Annex B implements optional silence-compression techniques to reduce the transmitted bit rate during the silent periods of speech. Discontinuous transmission systems (DTX) use Voice Activity Detection (VAD) and Comfort Noise Generation (CNG). The coder uses occasional Silence Insertion Descriptor (SID) frames during silence.
G.729 with Annex B encoder is widely used in applications that require robust quality, including videoconferencing, internet, multimedia communications, satellite communications, and store/forward.
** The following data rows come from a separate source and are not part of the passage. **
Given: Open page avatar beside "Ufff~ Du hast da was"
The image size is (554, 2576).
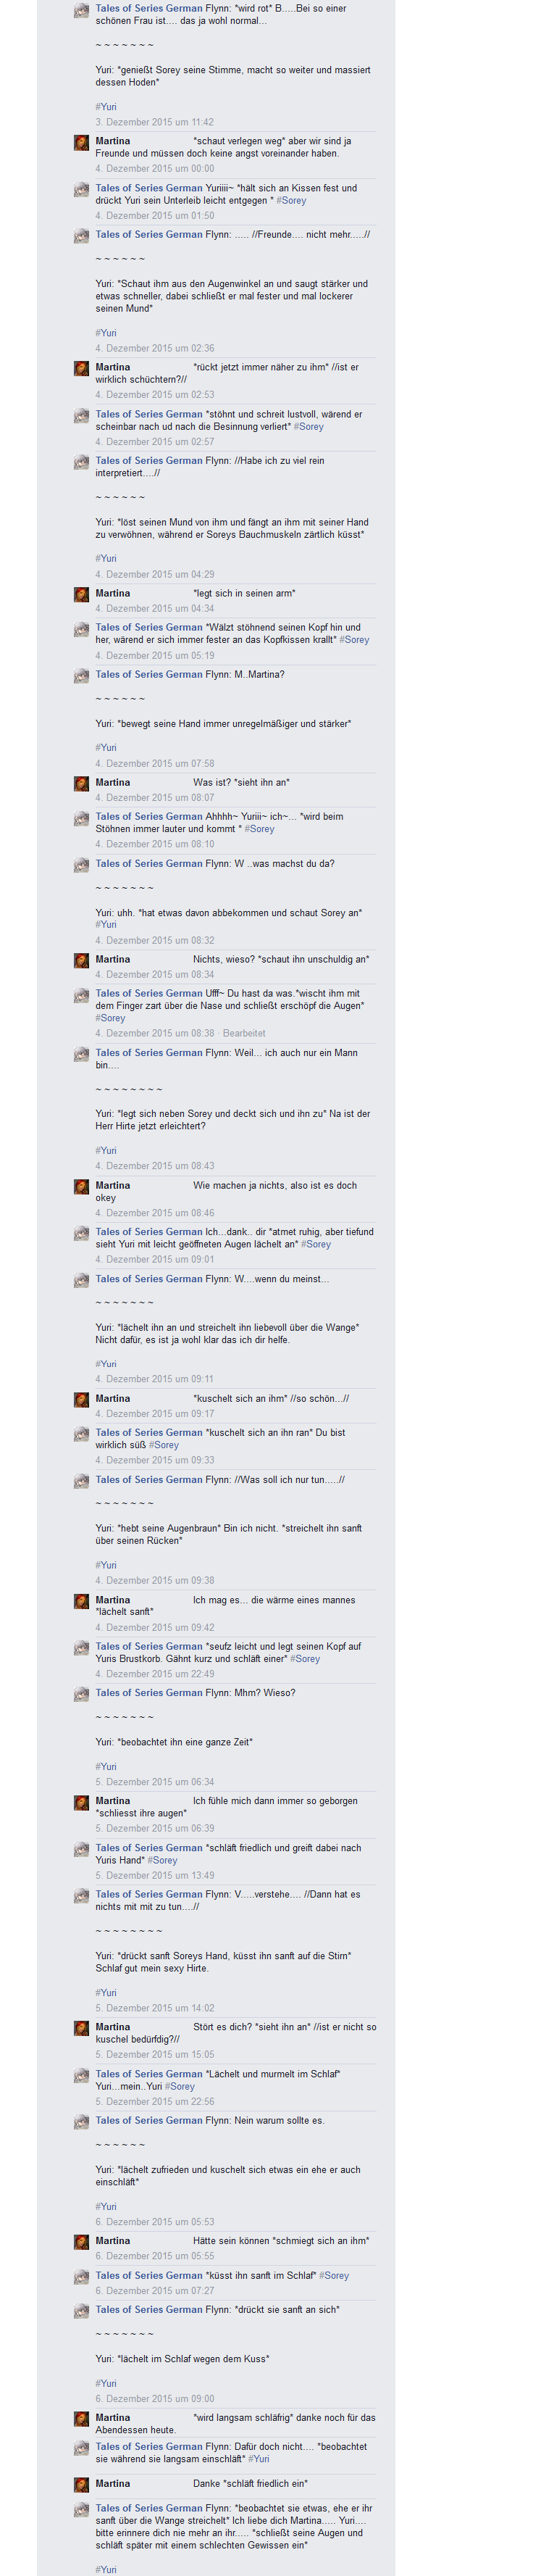Looking at the screenshot, I should click(x=81, y=995).
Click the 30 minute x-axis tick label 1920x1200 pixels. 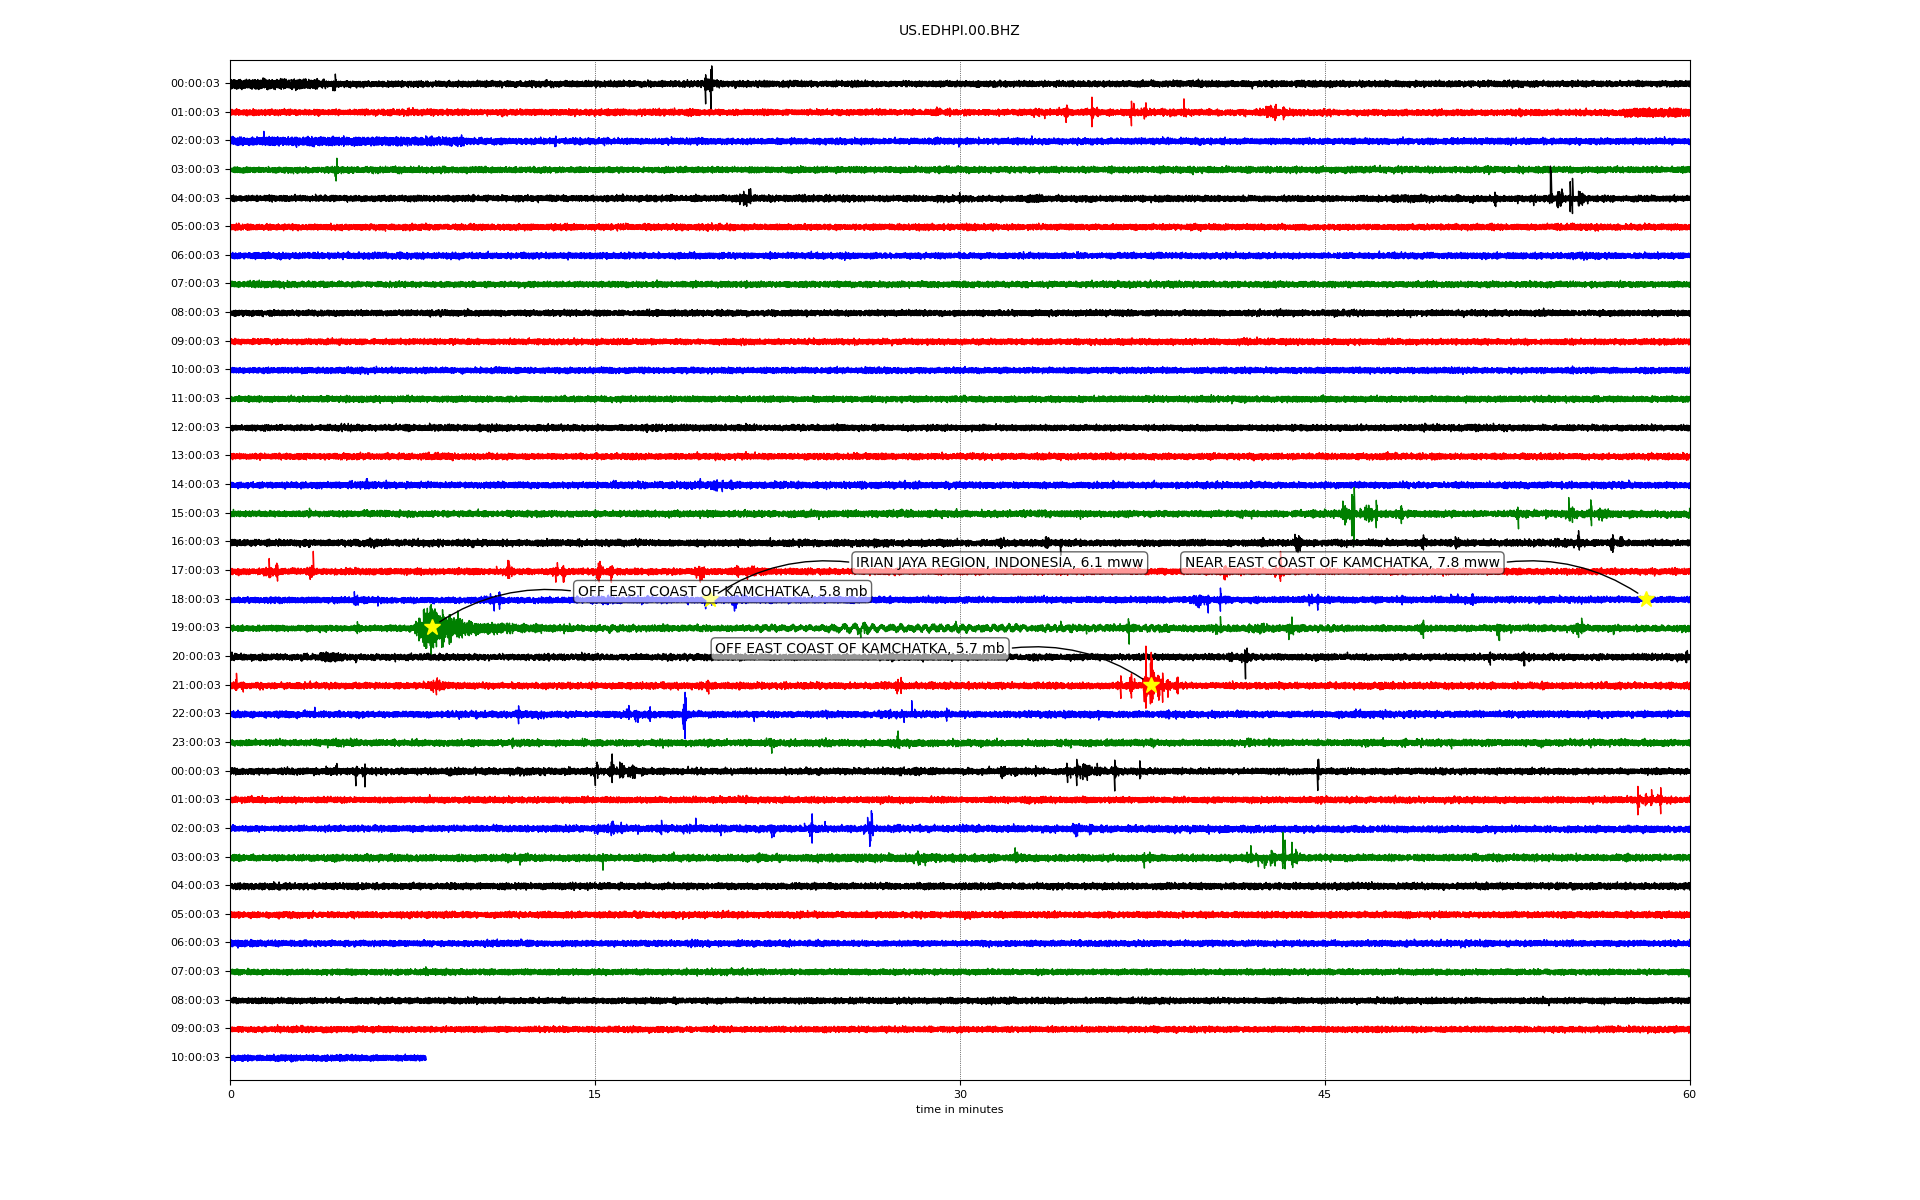[x=960, y=1094]
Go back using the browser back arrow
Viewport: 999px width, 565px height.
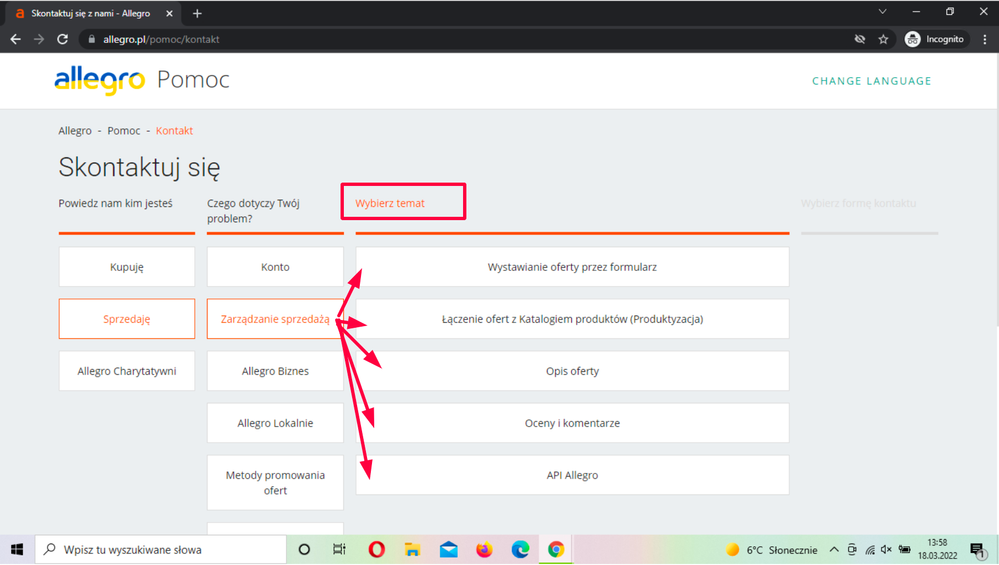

The G.729 with Annex B has been extremely optimized by DSP Wizard to execute on a Win32 PC or any other multipurpose processor and yet remain bit-exact to the ITU-T standard. DSP Wizard’s G.729 with Annex B will execute nine times faster than the source code published by ITU. On a typical PC with a 3.0GHz processor, encoding and decoding a channel of speech requires only 6% of the processor’s CPU cycles. So a user should be able to process 16 independent channels of speech. This should be fast enough for most real-time applications.
DSP Wizard’s G.729 with Annex B implementation was designed for low resource requirements without sacrificing quality. The speed is extremely fast compared to the published standard, yet it is still bit-exact to the ITU-T standard test suite. Furthermore, the code should be portable to any machine that supports the C language.